West Virginia biologists have identified the majority of the 400 bats that were recovered from the Mountaineer site—mostly common species such as red bats, eastern pipistrelles and hoary bats. “What's scary,” remarks biologist Albert Manville of the U.S. Fish and Wildlife Service, “is that we may be finding only a small percentage of what's been killed.” That is because bats are very small and difficult to find in the field; also, scavengers could discover the bat corpses before researchers do.

At issue is the length of time that wind-energy entrepreneurs are devoting to precon-struction wildlife studies. The Fish and Wildlife Service issued voluntary siting guidelines last summer, indicating that a census of wildlife activity should precede the building of a wind farm. Some biologists feel that such a census should last two years, although some energy companies believe this length of time to be excessive. (The guidelines are voluntary because in many cases the federal agency has little enforcement power unless an endangered or threatened animal is actually killed.)

Concerned that the endangered Indiana bat may be at risk at FPL's 20-turbine wind project in Meyersdale, Pa., wildlife advocates are threatening legal action. They allege that thorough habitat studies were not done in advance of construction at Meyersdale.

A letter last October from a bat biologist hired by the project's builders would appear to back them up. Pennsylvania State University's Michael R. Gannon spent two days last spring looking for bat caves on the future wind-farm site. He suggested that Indiana bats may use the site as a summer habitat and noted that at least a summerlong study might be appropriate. But industry biologists disagreed, Gannon says. “A two-year study should have been conducted prior to the installation of the turbines to determine the potential risk to bats,” he wrote in his letter. “Unless and until these data are available, it should be assumed that this site is a flight path of the Indiana bats and that Indiana bats will be killed....Data that are available indicate this as a very likely scenario.”

FPL, which bought the project during development, still wants more information. “We are reviewing the matter,” Stengel comments, “and after our review we will respond, if appropriate.” WHEN GREEN ENERGY meets red bats, the mammals seem to lose. Some wind farms are finding this species of bat, as well as many others, dead on their properties.
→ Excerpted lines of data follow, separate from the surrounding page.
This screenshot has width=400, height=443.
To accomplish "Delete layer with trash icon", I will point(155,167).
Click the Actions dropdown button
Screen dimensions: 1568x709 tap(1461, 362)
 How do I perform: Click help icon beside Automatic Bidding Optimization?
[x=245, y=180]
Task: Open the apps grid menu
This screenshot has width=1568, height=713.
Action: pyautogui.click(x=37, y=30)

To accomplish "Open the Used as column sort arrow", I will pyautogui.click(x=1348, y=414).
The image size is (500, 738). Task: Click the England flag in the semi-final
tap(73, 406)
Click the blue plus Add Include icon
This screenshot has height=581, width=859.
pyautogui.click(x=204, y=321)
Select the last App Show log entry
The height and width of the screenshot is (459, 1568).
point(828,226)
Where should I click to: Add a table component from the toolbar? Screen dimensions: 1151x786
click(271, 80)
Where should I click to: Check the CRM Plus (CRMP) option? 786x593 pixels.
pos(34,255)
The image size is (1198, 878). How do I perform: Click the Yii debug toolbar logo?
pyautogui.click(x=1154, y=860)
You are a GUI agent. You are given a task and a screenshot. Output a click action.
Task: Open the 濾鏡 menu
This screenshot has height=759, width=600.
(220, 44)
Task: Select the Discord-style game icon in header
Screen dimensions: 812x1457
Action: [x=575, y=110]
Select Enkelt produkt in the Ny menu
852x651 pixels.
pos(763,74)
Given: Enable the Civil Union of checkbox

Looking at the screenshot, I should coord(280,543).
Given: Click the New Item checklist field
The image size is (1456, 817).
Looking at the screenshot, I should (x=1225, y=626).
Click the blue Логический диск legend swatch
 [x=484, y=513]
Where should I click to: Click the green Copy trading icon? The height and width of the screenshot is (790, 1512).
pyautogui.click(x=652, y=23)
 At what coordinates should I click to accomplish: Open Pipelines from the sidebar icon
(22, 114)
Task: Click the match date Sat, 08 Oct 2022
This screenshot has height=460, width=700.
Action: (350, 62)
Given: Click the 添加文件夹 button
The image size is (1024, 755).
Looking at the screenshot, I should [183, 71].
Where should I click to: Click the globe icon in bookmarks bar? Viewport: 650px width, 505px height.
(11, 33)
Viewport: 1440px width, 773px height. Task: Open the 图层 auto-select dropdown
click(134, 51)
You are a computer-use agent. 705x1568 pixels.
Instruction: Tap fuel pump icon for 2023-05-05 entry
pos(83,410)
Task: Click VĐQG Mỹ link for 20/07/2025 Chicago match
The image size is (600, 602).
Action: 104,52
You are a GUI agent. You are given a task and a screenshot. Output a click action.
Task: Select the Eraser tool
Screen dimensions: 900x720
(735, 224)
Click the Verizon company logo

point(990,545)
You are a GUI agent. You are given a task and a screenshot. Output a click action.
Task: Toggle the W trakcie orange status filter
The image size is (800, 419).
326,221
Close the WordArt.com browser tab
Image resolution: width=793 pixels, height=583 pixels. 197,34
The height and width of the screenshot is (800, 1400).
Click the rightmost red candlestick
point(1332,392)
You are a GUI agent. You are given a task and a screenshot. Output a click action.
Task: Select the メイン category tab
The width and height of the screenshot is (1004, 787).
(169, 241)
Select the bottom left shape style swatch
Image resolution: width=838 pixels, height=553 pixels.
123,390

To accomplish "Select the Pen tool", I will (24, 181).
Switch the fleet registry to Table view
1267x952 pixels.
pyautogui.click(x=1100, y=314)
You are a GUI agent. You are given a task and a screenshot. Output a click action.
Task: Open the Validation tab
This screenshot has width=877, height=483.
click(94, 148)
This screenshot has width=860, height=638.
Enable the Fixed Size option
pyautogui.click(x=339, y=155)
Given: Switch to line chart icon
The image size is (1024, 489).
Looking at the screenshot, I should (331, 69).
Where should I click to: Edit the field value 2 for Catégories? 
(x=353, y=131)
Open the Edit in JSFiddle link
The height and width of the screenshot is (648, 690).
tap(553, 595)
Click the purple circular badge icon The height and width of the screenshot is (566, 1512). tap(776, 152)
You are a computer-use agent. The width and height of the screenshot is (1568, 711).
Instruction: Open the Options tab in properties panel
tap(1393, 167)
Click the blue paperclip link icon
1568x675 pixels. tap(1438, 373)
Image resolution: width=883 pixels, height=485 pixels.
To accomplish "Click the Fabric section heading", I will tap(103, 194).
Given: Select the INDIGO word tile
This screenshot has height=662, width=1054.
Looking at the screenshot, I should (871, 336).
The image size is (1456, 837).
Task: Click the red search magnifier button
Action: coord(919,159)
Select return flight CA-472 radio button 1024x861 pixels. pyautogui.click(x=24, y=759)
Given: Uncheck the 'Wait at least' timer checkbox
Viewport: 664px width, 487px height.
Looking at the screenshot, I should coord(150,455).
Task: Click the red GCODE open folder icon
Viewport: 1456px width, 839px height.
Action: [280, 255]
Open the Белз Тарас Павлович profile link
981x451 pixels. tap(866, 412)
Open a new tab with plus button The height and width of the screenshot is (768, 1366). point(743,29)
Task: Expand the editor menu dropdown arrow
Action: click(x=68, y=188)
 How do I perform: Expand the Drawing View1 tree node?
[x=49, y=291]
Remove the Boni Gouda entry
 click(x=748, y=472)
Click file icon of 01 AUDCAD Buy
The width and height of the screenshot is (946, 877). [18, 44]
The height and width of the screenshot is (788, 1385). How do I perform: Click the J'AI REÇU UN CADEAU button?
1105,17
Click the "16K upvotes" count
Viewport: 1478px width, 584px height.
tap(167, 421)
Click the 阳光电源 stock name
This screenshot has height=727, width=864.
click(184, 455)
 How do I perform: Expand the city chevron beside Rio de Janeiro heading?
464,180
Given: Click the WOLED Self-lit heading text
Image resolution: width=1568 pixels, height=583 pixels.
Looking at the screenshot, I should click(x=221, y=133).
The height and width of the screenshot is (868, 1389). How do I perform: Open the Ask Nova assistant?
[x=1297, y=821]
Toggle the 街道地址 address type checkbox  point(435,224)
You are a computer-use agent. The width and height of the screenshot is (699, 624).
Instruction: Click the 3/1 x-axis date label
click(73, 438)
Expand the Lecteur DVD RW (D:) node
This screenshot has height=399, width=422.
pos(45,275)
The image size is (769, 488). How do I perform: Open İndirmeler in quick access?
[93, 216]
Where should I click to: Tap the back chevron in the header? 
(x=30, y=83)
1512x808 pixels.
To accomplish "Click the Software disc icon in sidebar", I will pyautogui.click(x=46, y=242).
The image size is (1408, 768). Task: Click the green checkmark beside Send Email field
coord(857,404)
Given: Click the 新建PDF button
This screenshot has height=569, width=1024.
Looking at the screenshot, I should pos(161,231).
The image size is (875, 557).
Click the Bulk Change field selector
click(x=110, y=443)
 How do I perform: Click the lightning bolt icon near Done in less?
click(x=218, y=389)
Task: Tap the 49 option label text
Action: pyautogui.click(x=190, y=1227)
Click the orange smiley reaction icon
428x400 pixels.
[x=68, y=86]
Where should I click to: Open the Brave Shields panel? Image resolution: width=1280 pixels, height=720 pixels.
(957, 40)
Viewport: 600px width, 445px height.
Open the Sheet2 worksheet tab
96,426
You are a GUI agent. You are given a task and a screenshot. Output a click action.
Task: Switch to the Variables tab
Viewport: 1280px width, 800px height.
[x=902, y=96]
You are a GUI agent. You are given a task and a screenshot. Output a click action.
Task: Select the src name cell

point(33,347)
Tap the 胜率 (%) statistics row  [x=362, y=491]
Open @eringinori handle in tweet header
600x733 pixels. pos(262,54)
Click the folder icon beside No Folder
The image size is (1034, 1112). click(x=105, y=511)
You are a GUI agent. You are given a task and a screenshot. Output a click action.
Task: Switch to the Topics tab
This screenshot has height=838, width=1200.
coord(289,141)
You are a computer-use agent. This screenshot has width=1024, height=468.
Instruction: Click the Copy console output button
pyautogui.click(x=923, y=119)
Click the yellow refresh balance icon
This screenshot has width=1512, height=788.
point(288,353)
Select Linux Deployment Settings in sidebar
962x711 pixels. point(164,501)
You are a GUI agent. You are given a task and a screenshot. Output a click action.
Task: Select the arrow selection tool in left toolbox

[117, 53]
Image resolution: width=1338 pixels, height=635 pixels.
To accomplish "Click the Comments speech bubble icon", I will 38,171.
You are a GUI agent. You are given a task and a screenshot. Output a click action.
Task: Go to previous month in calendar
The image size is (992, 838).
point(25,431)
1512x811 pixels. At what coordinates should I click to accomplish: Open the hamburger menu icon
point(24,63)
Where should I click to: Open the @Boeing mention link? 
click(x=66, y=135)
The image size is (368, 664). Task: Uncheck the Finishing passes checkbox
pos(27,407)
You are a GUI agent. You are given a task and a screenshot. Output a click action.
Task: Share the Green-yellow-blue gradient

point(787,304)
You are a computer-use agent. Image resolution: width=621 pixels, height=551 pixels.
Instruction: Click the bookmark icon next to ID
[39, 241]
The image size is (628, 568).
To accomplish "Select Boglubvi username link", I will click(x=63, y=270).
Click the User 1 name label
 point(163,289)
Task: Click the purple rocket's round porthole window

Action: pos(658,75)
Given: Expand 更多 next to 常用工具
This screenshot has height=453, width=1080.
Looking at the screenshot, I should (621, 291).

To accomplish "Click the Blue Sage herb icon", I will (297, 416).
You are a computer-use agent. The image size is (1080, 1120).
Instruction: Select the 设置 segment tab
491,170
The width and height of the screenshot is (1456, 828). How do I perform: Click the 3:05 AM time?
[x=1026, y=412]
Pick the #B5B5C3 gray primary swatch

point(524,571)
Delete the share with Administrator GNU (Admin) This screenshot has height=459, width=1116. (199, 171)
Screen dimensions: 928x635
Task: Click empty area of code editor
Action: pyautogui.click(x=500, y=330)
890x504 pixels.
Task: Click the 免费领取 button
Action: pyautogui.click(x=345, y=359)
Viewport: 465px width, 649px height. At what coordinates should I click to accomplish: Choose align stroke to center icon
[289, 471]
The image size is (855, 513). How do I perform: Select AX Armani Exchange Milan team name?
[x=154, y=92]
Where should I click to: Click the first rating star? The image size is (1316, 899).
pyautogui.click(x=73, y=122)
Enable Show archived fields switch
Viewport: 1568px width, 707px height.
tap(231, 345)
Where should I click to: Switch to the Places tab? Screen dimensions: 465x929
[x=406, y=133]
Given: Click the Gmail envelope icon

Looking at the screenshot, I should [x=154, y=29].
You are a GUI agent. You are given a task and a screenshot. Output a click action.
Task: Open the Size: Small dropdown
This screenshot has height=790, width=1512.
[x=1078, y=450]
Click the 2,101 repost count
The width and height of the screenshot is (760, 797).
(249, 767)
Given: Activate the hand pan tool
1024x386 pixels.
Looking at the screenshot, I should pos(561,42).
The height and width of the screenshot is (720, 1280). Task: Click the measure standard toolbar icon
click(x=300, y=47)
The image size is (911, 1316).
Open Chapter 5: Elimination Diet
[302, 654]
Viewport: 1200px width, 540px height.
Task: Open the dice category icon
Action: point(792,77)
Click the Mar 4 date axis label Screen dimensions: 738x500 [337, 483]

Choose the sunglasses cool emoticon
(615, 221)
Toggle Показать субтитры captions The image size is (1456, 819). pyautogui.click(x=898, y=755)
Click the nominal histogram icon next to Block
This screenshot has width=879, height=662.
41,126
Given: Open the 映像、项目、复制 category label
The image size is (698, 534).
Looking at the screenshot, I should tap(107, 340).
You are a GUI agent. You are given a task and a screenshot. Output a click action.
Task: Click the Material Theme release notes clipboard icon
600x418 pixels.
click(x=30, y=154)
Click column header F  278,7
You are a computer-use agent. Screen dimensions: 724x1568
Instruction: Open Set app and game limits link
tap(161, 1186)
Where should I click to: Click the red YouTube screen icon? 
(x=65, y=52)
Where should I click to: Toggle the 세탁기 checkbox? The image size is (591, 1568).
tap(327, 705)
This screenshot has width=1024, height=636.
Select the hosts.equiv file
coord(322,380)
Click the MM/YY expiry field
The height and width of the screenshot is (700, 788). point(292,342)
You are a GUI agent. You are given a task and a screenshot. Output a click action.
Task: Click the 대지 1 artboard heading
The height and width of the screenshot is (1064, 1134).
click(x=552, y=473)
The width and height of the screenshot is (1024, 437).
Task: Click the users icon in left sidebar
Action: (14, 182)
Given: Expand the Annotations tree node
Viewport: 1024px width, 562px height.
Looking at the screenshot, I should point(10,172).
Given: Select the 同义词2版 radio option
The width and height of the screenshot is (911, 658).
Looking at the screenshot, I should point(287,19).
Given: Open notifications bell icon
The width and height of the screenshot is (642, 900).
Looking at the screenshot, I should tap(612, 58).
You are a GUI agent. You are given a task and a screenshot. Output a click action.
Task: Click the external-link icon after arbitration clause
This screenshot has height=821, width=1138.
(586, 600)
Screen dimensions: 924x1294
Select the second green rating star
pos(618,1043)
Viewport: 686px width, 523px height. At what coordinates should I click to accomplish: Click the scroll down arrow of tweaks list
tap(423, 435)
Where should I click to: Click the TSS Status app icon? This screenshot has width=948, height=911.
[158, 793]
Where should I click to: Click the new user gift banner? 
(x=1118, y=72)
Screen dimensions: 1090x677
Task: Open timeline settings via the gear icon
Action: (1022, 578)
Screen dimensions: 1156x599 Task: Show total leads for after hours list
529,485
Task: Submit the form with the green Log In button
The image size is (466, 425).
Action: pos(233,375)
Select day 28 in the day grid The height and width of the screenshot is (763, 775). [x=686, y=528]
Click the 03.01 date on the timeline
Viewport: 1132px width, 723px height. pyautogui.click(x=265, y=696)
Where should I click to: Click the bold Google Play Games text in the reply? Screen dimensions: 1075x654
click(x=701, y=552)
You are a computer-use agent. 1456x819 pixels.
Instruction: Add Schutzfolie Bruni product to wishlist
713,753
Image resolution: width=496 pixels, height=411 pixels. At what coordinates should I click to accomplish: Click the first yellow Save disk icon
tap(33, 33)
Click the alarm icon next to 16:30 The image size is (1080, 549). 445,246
Such discoveries could threaten planned wind farms and force revisions in the way turbines are sited. NEED TO KNOW: BAT WATCHING Bats have been killed at other wind turbine sites across the nation, but nothing on the scale of the recent Mountaineer incident has yet been documented. Keeping the bats away from the turbines means finding out just exactly how and why the bats are killed. One key could be infrared cameras, says James A. Simmons of Brown University, an expert on bat echolocation: “You have to watch the collisions occur. Because of the difficulty of seeing them, an infrared camera is the only way to do that.” Merlin D. Tuttle of Austin, Tex.-based Bat Conservation International agrees: “There may be simple ways to solve these big problems, but first you have to take a look.”